* AIM OF THE TASK: Search term "will": please show all lines in the listing that contain it.

━━━

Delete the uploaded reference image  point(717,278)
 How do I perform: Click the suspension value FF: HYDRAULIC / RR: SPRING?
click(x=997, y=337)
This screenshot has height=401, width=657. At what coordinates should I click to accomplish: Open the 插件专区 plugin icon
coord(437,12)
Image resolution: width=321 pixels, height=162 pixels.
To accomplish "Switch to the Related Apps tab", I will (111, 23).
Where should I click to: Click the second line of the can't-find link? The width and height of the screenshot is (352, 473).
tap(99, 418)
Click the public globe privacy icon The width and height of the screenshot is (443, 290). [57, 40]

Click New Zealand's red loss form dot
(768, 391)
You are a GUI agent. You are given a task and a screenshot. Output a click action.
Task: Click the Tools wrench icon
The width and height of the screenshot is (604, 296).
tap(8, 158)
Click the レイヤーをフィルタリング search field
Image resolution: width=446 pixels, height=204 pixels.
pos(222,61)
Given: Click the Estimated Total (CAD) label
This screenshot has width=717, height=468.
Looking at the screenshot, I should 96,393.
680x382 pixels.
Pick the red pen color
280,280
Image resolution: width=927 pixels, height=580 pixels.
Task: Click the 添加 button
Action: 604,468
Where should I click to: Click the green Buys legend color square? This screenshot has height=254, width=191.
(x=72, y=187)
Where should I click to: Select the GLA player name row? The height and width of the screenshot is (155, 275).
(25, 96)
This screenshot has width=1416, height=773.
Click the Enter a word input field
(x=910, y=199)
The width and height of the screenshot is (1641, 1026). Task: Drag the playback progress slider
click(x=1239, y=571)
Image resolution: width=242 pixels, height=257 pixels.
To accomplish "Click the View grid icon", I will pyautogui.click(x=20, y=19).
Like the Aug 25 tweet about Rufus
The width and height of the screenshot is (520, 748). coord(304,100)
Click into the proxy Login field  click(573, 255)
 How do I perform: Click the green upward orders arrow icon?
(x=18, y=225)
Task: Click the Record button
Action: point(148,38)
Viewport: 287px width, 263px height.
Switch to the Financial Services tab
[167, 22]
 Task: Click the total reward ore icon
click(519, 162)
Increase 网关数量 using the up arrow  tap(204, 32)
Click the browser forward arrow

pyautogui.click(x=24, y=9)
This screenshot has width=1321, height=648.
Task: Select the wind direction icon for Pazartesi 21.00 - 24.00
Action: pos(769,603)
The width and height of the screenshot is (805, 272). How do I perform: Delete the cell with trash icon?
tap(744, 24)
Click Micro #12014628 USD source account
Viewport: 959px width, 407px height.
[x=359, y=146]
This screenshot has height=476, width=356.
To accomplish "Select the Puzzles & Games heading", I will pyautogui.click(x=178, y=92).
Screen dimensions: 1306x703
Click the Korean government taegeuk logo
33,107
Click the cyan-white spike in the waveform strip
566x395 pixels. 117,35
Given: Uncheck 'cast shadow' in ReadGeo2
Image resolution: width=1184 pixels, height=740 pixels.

━━━

* REPLY:
To accomplish "Switch to the Related Apps tab", I will (111, 23).
To accomplish "Click the View grid icon", I will pyautogui.click(x=20, y=19).
To accomplish "Select the Puzzles & Games heading", I will pyautogui.click(x=178, y=92).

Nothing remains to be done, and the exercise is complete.